**Excerpted text**:
----------------------------------------
My youngest said the cover looked "cheezy". Like a romance novel. She's right.

However, in the historical notes, Cornwell offers these facts.

"Thus, between 1816 and 1820, when 518 executions took place in England and Wales (Scotland had different laws) there were actually 5833 sentences of death passed.
What accounts for this enormous discrepency? Mercy? It was not a meciful age. Instead the figures betray a cynical exercise of social control. The friends and relatives of the person condemned to death would invariably petition the crown (which meant the Home Secretary) and they would do thier utmost to secure the signatures of prominent members of society, such as aristocrats, politicians, or senior churchmen...
Thus were bonds of subservient gratitude forged."

Italics mine.

More numbers.....

"...(between 1805 and 1832 there were 102 executions in England and Wales for rape and 50 for sodomy). Most executions were for robbery (938 between 1805 and 1832) with murder the second most common capital offence (395 cases) In all there were 2028 executions in England and Wales between 1805 and 1832, and the victims included women and at least one child as young as fourteen."
----------------------------------------
**Tasks to perform**:
[a] In the Cornwell post, why were far more death sentences passed than carried out? Answer in one to three sentences.
[b] Switch "executions" to "hangings" in the part of the Cornwell post starting at "My youngest said" and ending at "of death passed.", then write out that part.
[c] Resume the Cornwell post after its final sentence.

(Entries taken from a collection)
----------------------------------------
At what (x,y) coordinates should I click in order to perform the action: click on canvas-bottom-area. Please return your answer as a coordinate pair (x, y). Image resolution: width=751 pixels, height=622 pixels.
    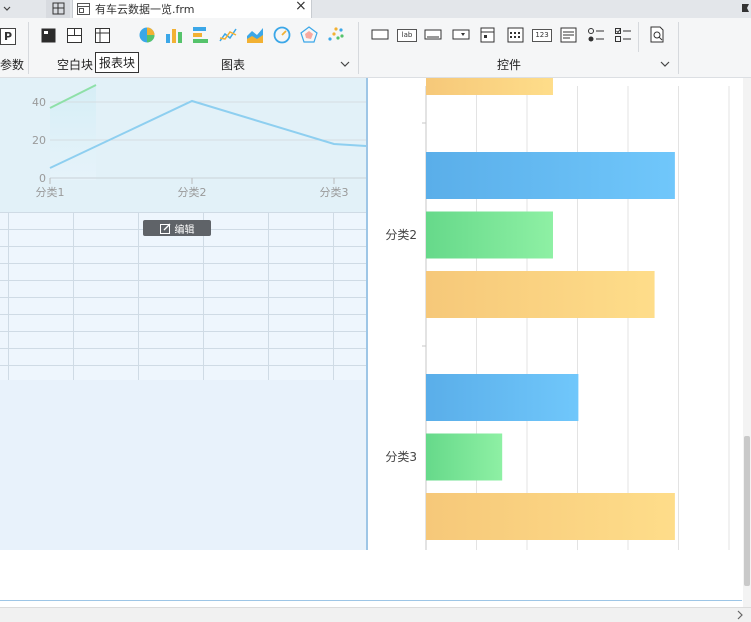
    Looking at the image, I should click on (371, 576).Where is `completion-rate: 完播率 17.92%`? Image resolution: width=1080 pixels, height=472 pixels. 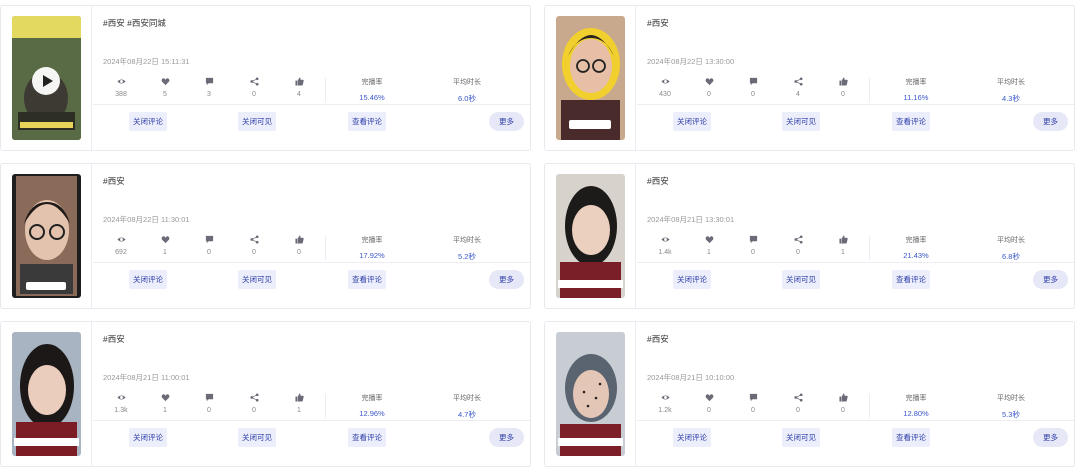
completion-rate: 完播率 17.92% is located at coordinates (372, 248).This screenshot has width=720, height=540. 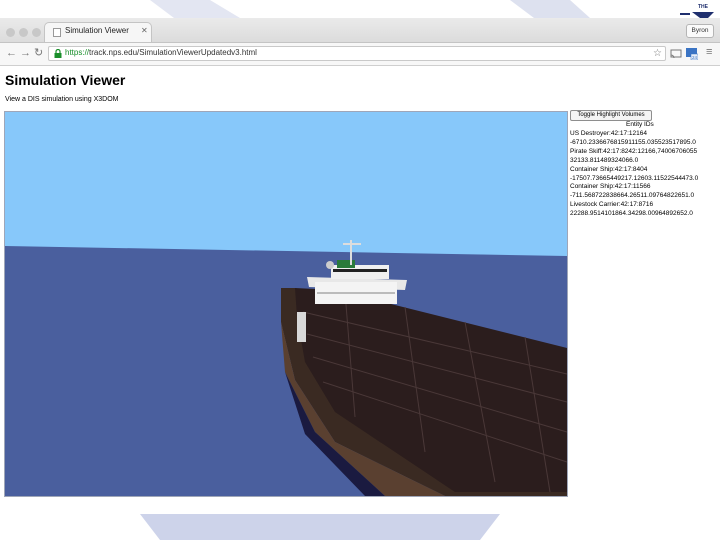 What do you see at coordinates (632, 196) in the screenshot?
I see `entity-line: -711.568722838664.26511.09764822651.0` at bounding box center [632, 196].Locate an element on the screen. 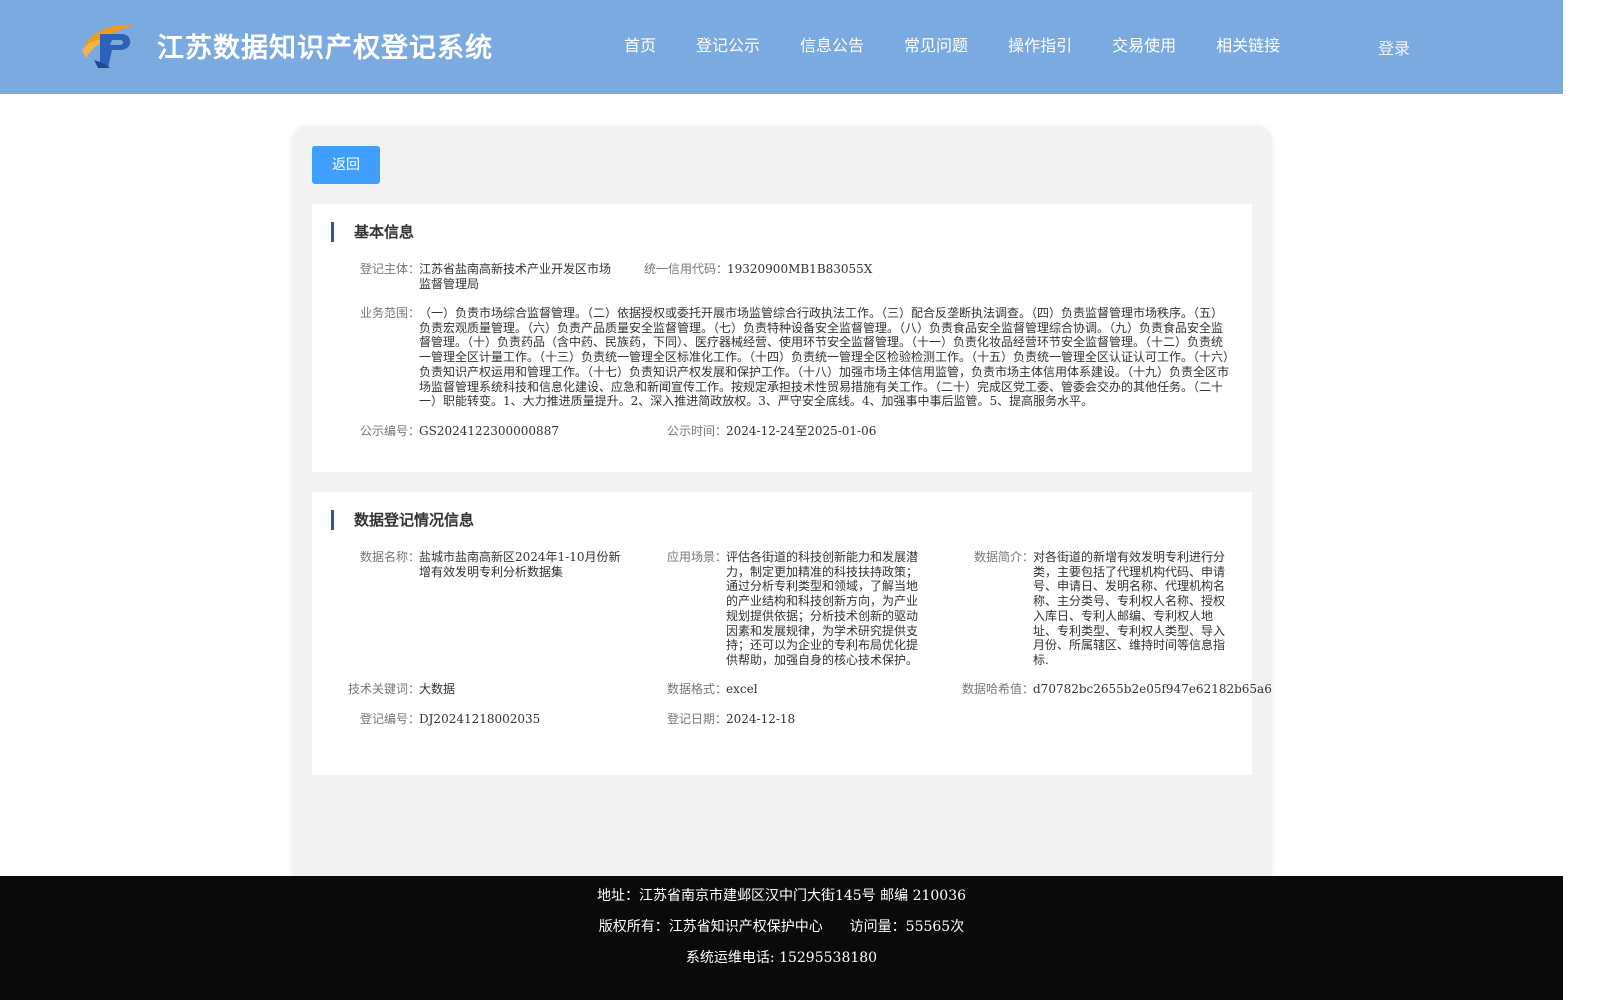 The image size is (1600, 1000). footer-phone: 系统运维电话: 15295538180 is located at coordinates (782, 958).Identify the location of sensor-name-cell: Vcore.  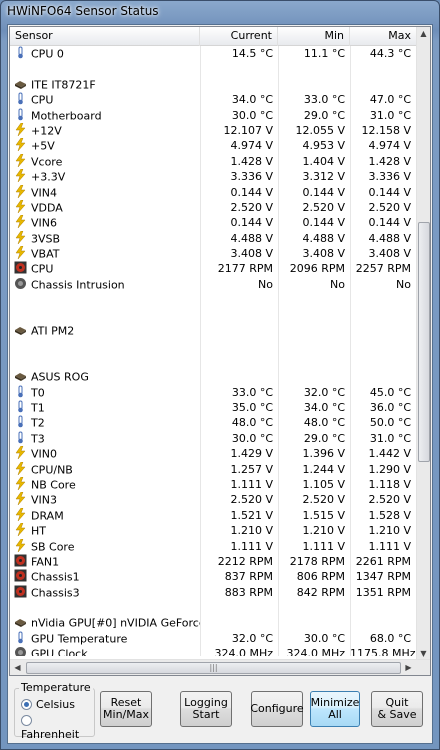
(105, 161).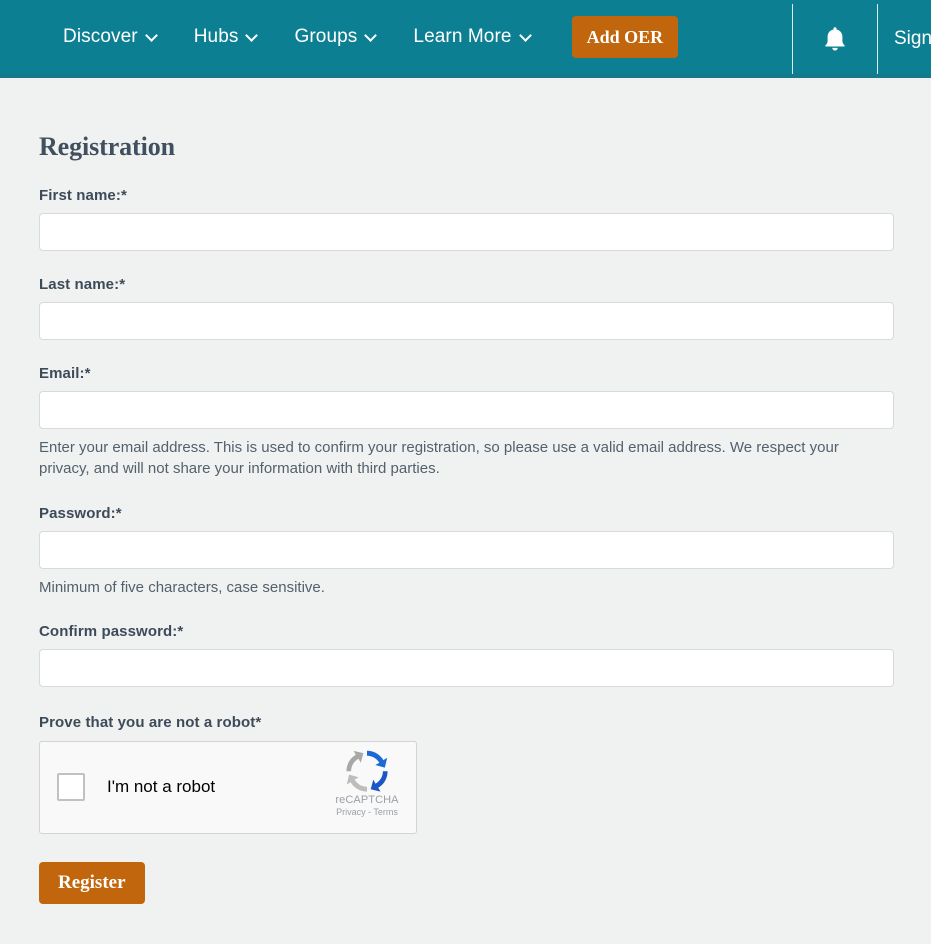 The height and width of the screenshot is (944, 931). Describe the element at coordinates (466, 550) in the screenshot. I see `password-input` at that location.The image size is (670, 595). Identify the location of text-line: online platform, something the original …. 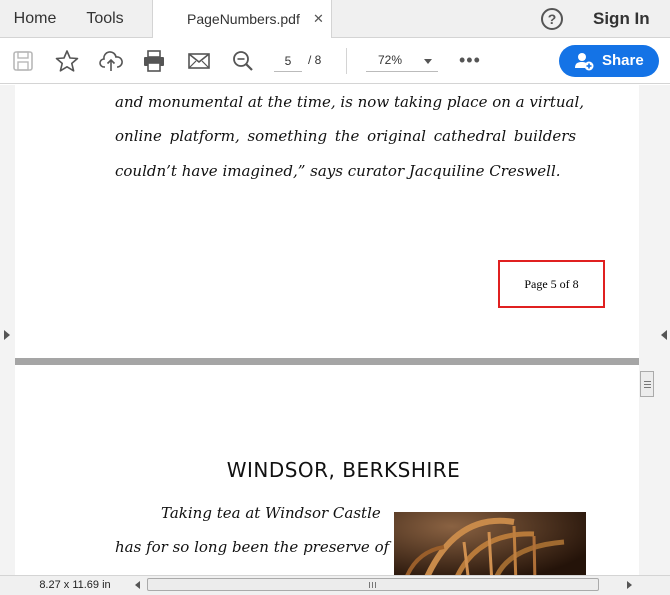
(346, 136).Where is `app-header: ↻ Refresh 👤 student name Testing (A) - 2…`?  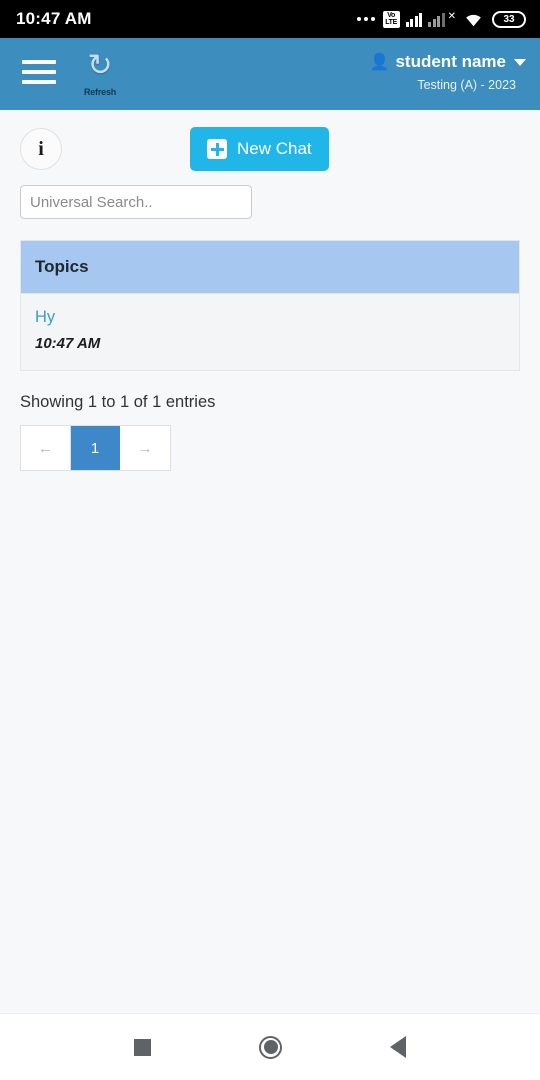
app-header: ↻ Refresh 👤 student name Testing (A) - 2… is located at coordinates (270, 74).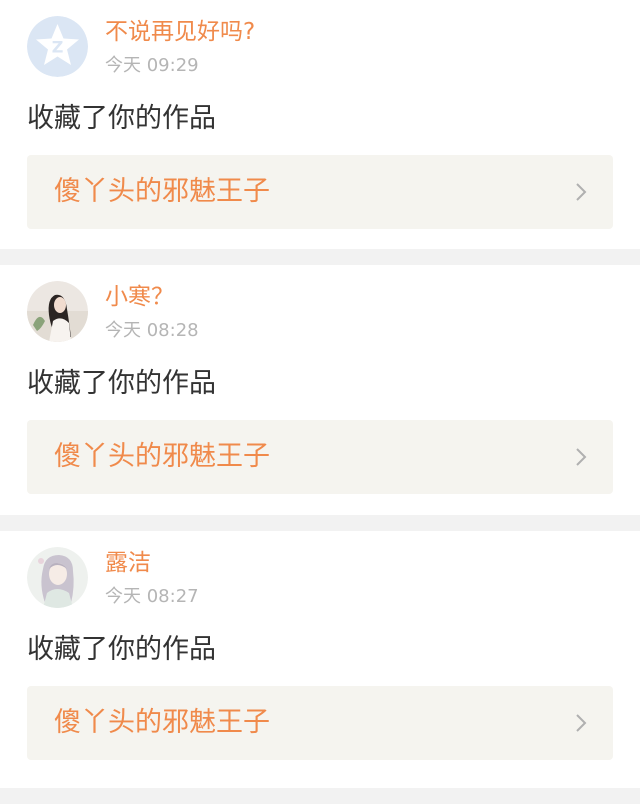  What do you see at coordinates (152, 330) in the screenshot?
I see `timestamp: 今天 08:28` at bounding box center [152, 330].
----------------------------------------
**Expected responses**:
[a] The passage says the gap reflects cynical social control, not mercy. Families of the condemned petitioned the crown and sought signatures from prominent people such as aristocrats, politicians, and senior churchmen, which forged bonds of subservient gratitude.

[b]
My youngest said the cover looked "cheezy". Like a romance novel. She's right.

However, in the historical notes, Cornwell offers these facts.

"Thus, between 1816 and 1820, when 518 hangings took place in England and Wales (Scotland had different laws) there were actually 5833 sentences of death passed.

[c]
And, in the story, a character had this neat assesment of the situation:

" 'The gallows is there, Captain, and we live with it till we die on it, and we won't change it because the bastards don't want it changed. it's thier world not ours, and they fight to keep it the way they want. They kill us, they send us to Australia or else they break us on the treadmill, and you know why? Because they fear us. They fear we'll become like the French mob. They fear a guillotine in Whitehall and to keep it from happening they build a scaffold in Newgate.' "

Newgate being one of the places in London where prisoners were hung.

It's put me to mind, in our system, how much of our laws are related to order and good government and how many are related to keeping the guillotine from Parliament hill.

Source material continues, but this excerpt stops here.